Records shown Start Marker

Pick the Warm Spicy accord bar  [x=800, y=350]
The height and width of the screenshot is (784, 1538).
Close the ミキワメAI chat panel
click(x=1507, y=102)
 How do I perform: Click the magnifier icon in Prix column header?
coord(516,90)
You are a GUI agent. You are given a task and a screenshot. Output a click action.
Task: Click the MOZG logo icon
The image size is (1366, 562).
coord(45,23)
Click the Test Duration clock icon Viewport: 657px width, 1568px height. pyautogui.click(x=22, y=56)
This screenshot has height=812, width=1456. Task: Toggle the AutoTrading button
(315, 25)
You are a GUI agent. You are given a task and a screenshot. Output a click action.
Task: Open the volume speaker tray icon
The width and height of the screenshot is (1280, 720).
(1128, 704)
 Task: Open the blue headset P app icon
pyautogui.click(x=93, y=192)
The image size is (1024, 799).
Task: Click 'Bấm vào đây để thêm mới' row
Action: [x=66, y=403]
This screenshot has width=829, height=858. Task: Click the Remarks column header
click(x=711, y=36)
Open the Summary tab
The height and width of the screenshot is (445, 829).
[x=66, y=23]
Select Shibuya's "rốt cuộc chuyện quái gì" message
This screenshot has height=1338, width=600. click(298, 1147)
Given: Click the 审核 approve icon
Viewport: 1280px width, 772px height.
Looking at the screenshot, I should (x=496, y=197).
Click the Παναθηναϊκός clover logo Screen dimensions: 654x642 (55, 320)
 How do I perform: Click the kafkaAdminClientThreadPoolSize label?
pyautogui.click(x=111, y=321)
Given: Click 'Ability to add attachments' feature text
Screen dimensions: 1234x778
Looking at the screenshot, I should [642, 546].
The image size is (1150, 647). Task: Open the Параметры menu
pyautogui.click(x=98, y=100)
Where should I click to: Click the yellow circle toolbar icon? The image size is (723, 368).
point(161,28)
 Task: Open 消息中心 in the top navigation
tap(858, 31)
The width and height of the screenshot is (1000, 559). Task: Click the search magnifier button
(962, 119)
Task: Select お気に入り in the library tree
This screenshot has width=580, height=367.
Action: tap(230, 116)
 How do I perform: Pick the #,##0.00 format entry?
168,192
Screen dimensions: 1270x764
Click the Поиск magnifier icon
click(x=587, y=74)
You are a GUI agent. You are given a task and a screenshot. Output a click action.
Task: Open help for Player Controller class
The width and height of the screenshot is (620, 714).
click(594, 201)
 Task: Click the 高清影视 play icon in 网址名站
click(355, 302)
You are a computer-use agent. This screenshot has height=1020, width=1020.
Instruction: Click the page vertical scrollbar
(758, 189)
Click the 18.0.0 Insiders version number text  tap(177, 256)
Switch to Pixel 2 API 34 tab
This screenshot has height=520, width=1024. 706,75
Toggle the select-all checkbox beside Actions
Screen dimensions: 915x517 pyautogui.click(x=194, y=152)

Records shown End Marker

Copy out the data above, word for word.

*Exercise response*
Pick the Warm Spicy accord bar  [x=800, y=350]
The height and width of the screenshot is (784, 1538).
Close the ミキワメAI chat panel
click(x=1507, y=102)
 How do I perform: Click the magnifier icon in Prix column header?
coord(516,90)
You are a GUI agent. You are given a task and a screenshot. Output a click action.
Task: Click the MOZG logo icon
The image size is (1366, 562).
coord(45,23)
Click the Test Duration clock icon Viewport: 657px width, 1568px height. pyautogui.click(x=22, y=56)
This screenshot has height=812, width=1456. Task: Toggle the AutoTrading button
(315, 25)
You are a GUI agent. You are given a task and a screenshot. Output a click action.
Task: Open the volume speaker tray icon
The width and height of the screenshot is (1280, 720).
(1128, 704)
 Task: Open the blue headset P app icon
pyautogui.click(x=93, y=192)
The image size is (1024, 799).
Task: Click 'Bấm vào đây để thêm mới' row
Action: [x=66, y=403]
This screenshot has width=829, height=858. Task: Click the Remarks column header
click(x=711, y=36)
Open the Summary tab
The height and width of the screenshot is (445, 829).
[x=66, y=23]
Select Shibuya's "rốt cuộc chuyện quái gì" message
This screenshot has height=1338, width=600. click(298, 1147)
Given: Click the 审核 approve icon
Viewport: 1280px width, 772px height.
Looking at the screenshot, I should (x=496, y=197).
Click the Παναθηναϊκός clover logo Screen dimensions: 654x642 (55, 320)
 How do I perform: Click the kafkaAdminClientThreadPoolSize label?
pyautogui.click(x=111, y=321)
Given: Click 'Ability to add attachments' feature text
Screen dimensions: 1234x778
Looking at the screenshot, I should [642, 546].
The image size is (1150, 647). Task: Open the Параметры menu
pyautogui.click(x=98, y=100)
Where should I click to: Click the yellow circle toolbar icon? The image size is (723, 368).
point(161,28)
 Task: Open 消息中心 in the top navigation
tap(858, 31)
The width and height of the screenshot is (1000, 559). Task: Click the search magnifier button
(962, 119)
Task: Select お気に入り in the library tree
This screenshot has width=580, height=367.
Action: tap(230, 116)
 How do I perform: Pick the #,##0.00 format entry?
168,192
Screen dimensions: 1270x764
Click the Поиск magnifier icon
click(x=587, y=74)
You are a GUI agent. You are given a task and a screenshot. Output a click action.
Task: Open help for Player Controller class
The width and height of the screenshot is (620, 714).
click(594, 201)
 Task: Click the 高清影视 play icon in 网址名站
click(355, 302)
You are a computer-use agent. This screenshot has height=1020, width=1020.
Instruction: Click the page vertical scrollbar
(758, 189)
Click the 18.0.0 Insiders version number text  tap(177, 256)
Switch to Pixel 2 API 34 tab
This screenshot has height=520, width=1024. 706,75
Toggle the select-all checkbox beside Actions
Screen dimensions: 915x517 pyautogui.click(x=194, y=152)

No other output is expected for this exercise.